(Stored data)
##########

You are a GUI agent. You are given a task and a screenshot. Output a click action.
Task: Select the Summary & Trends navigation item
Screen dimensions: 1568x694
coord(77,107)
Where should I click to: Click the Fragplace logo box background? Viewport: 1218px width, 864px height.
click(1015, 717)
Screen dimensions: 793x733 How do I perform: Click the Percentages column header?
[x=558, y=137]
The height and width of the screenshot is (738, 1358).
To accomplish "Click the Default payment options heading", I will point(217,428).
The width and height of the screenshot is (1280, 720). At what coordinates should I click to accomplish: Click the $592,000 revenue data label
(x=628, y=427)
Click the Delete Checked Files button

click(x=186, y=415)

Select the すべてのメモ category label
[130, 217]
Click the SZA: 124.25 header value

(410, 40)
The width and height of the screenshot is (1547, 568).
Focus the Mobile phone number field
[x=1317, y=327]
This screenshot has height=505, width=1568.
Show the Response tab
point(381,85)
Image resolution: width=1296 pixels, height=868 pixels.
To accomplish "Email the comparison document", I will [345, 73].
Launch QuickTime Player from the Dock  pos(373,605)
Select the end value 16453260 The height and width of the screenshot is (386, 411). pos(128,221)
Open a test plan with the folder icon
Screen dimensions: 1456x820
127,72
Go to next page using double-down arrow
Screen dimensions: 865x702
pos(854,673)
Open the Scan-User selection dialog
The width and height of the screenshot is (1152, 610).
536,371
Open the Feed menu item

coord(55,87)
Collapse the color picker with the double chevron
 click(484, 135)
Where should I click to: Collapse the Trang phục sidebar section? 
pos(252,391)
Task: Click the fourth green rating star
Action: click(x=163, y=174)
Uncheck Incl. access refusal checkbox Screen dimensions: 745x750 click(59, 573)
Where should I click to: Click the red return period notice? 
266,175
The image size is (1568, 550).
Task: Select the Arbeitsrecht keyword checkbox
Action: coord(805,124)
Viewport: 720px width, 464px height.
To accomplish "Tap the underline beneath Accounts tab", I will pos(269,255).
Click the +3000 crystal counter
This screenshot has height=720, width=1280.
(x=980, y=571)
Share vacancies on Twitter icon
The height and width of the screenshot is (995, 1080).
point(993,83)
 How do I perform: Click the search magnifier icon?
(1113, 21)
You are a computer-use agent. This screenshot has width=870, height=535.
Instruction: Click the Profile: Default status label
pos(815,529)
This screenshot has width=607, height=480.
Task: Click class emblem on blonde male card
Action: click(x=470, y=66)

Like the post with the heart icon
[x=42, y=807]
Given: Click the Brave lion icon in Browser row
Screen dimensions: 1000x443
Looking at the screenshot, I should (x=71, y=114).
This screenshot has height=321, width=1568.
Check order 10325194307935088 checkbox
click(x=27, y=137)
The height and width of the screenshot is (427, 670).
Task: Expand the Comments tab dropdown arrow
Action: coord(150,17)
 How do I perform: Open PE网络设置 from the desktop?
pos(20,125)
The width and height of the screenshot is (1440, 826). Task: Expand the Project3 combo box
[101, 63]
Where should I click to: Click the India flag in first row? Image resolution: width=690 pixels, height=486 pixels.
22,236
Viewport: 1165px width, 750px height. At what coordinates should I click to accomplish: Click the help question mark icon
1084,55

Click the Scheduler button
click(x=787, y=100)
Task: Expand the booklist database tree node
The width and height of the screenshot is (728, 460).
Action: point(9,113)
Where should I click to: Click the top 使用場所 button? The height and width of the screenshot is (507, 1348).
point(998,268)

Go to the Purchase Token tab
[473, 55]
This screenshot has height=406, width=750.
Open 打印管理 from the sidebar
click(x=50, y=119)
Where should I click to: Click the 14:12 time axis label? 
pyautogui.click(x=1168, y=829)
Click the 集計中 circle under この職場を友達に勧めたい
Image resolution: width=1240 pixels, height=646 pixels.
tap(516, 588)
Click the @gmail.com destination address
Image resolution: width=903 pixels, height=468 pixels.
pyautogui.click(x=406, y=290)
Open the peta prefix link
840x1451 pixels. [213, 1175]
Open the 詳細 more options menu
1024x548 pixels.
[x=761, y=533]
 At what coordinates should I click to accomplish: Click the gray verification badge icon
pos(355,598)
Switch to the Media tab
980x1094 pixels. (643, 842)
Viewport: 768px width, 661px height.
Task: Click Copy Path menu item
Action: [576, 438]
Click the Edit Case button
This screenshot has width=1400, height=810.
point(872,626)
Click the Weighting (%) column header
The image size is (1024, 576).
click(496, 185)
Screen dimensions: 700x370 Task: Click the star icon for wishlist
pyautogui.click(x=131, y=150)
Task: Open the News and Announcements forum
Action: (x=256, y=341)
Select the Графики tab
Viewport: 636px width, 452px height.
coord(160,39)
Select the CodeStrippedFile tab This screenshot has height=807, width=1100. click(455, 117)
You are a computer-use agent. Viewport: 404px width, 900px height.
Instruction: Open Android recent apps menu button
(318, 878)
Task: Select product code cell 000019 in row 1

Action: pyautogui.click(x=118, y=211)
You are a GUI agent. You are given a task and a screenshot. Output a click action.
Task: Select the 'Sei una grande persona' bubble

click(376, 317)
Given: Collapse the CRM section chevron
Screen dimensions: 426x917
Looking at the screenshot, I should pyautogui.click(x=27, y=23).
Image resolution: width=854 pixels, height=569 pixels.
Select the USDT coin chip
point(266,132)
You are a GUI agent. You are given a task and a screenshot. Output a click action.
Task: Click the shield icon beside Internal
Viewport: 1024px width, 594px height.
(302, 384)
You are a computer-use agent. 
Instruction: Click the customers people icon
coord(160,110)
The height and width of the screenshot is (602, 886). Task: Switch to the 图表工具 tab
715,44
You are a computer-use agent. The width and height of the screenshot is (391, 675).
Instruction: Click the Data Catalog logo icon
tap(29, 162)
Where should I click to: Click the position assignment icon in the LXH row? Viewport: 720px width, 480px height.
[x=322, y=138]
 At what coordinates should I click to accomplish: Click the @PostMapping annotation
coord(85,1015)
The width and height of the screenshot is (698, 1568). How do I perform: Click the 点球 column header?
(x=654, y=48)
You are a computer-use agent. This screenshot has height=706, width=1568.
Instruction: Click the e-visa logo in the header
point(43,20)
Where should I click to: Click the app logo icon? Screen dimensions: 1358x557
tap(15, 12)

##########

_Instructions for the task_
Every record must be repeated precisely and in full.

_Completed task_
You are a GUI agent. You are given a task and a screenshot. Output a click action.
Task: Select the Summary & Trends navigation item
Screen dimensions: 1568x694
coord(77,107)
Where should I click to: Click the Fragplace logo box background? Viewport: 1218px width, 864px height.
click(1015, 717)
Screen dimensions: 793x733 How do I perform: Click the Percentages column header?
[x=558, y=137]
The height and width of the screenshot is (738, 1358).
To accomplish "Click the Default payment options heading", I will point(217,428).
The width and height of the screenshot is (1280, 720). At what coordinates should I click to accomplish: Click the $592,000 revenue data label
(x=628, y=427)
Click the Delete Checked Files button

click(x=186, y=415)

Select the すべてのメモ category label
[130, 217]
Click the SZA: 124.25 header value

(410, 40)
The width and height of the screenshot is (1547, 568).
Focus the Mobile phone number field
[x=1317, y=327]
This screenshot has height=505, width=1568.
Show the Response tab
point(381,85)
Image resolution: width=1296 pixels, height=868 pixels.
To accomplish "Email the comparison document", I will [345, 73].
Launch QuickTime Player from the Dock  pos(373,605)
Select the end value 16453260 The height and width of the screenshot is (386, 411). pos(128,221)
Open a test plan with the folder icon
Screen dimensions: 1456x820
127,72
Go to next page using double-down arrow
Screen dimensions: 865x702
pos(854,673)
Open the Scan-User selection dialog
The width and height of the screenshot is (1152, 610).
536,371
Open the Feed menu item

coord(55,87)
Collapse the color picker with the double chevron
 click(484, 135)
Where should I click to: Collapse the Trang phục sidebar section? 
pos(252,391)
Task: Click the fourth green rating star
Action: click(x=163, y=174)
Uncheck Incl. access refusal checkbox Screen dimensions: 745x750 click(59, 573)
Where should I click to: Click the red return period notice? 
266,175
The image size is (1568, 550).
Task: Select the Arbeitsrecht keyword checkbox
Action: coord(805,124)
Viewport: 720px width, 464px height.
To accomplish "Tap the underline beneath Accounts tab", I will pos(269,255).
Click the +3000 crystal counter
This screenshot has height=720, width=1280.
(x=980, y=571)
Share vacancies on Twitter icon
The height and width of the screenshot is (995, 1080).
point(993,83)
 How do I perform: Click the search magnifier icon?
(1113, 21)
You are a computer-use agent. This screenshot has width=870, height=535.
Instruction: Click the Profile: Default status label
pos(815,529)
This screenshot has width=607, height=480.
Task: Click class emblem on blonde male card
Action: click(x=470, y=66)

Like the post with the heart icon
[x=42, y=807]
Given: Click the Brave lion icon in Browser row
Screen dimensions: 1000x443
Looking at the screenshot, I should (x=71, y=114).
This screenshot has height=321, width=1568.
Check order 10325194307935088 checkbox
click(x=27, y=137)
The height and width of the screenshot is (427, 670).
Task: Expand the Comments tab dropdown arrow
Action: coord(150,17)
 How do I perform: Open PE网络设置 from the desktop?
pos(20,125)
The width and height of the screenshot is (1440, 826). Task: Expand the Project3 combo box
[101, 63]
Where should I click to: Click the India flag in first row? Image resolution: width=690 pixels, height=486 pixels.
22,236
Viewport: 1165px width, 750px height. At what coordinates should I click to accomplish: Click the help question mark icon
1084,55

Click the Scheduler button
click(x=787, y=100)
Task: Expand the booklist database tree node
The width and height of the screenshot is (728, 460).
Action: point(9,113)
Where should I click to: Click the top 使用場所 button? The height and width of the screenshot is (507, 1348).
point(998,268)

Go to the Purchase Token tab
[473, 55]
This screenshot has height=406, width=750.
Open 打印管理 from the sidebar
click(x=50, y=119)
Where should I click to: Click the 14:12 time axis label? 
pyautogui.click(x=1168, y=829)
Click the 集計中 circle under この職場を友達に勧めたい
Image resolution: width=1240 pixels, height=646 pixels.
tap(516, 588)
Click the @gmail.com destination address
Image resolution: width=903 pixels, height=468 pixels.
pyautogui.click(x=406, y=290)
Open the peta prefix link
840x1451 pixels. [213, 1175]
Open the 詳細 more options menu
1024x548 pixels.
[x=761, y=533]
 At what coordinates should I click to accomplish: Click the gray verification badge icon
pos(355,598)
Switch to the Media tab
980x1094 pixels. (643, 842)
Viewport: 768px width, 661px height.
Task: Click Copy Path menu item
Action: [576, 438]
Click the Edit Case button
This screenshot has width=1400, height=810.
point(872,626)
Click the Weighting (%) column header
The image size is (1024, 576).
click(496, 185)
Screen dimensions: 700x370 Task: Click the star icon for wishlist
pyautogui.click(x=131, y=150)
Task: Open the News and Announcements forum
Action: (x=256, y=341)
Select the Графики tab
Viewport: 636px width, 452px height.
coord(160,39)
Select the CodeStrippedFile tab This screenshot has height=807, width=1100. click(455, 117)
You are a computer-use agent. Viewport: 404px width, 900px height.
Instruction: Open Android recent apps menu button
(318, 878)
Task: Select product code cell 000019 in row 1

Action: pyautogui.click(x=118, y=211)
You are a GUI agent. You are given a task and a screenshot. Output a click action.
Task: Select the 'Sei una grande persona' bubble

click(376, 317)
Given: Collapse the CRM section chevron
Screen dimensions: 426x917
Looking at the screenshot, I should pyautogui.click(x=27, y=23).
Image resolution: width=854 pixels, height=569 pixels.
Select the USDT coin chip
point(266,132)
You are a GUI agent. You are given a task and a screenshot. Output a click action.
Task: Click the shield icon beside Internal
Viewport: 1024px width, 594px height.
(302, 384)
You are a computer-use agent. 
Instruction: Click the customers people icon
coord(160,110)
The height and width of the screenshot is (602, 886). Task: Switch to the 图表工具 tab
715,44
You are a computer-use agent. The width and height of the screenshot is (391, 675).
Instruction: Click the Data Catalog logo icon
tap(29, 162)
Where should I click to: Click the position assignment icon in the LXH row? Viewport: 720px width, 480px height.
[x=322, y=138]
 At what coordinates should I click to accomplish: Click the @PostMapping annotation
coord(85,1015)
The width and height of the screenshot is (698, 1568). How do I perform: Click the 点球 column header?
(x=654, y=48)
You are a computer-use agent. This screenshot has height=706, width=1568.
Instruction: Click the e-visa logo in the header
point(43,20)
Where should I click to: Click the app logo icon? Screen dimensions: 1358x557
tap(15, 12)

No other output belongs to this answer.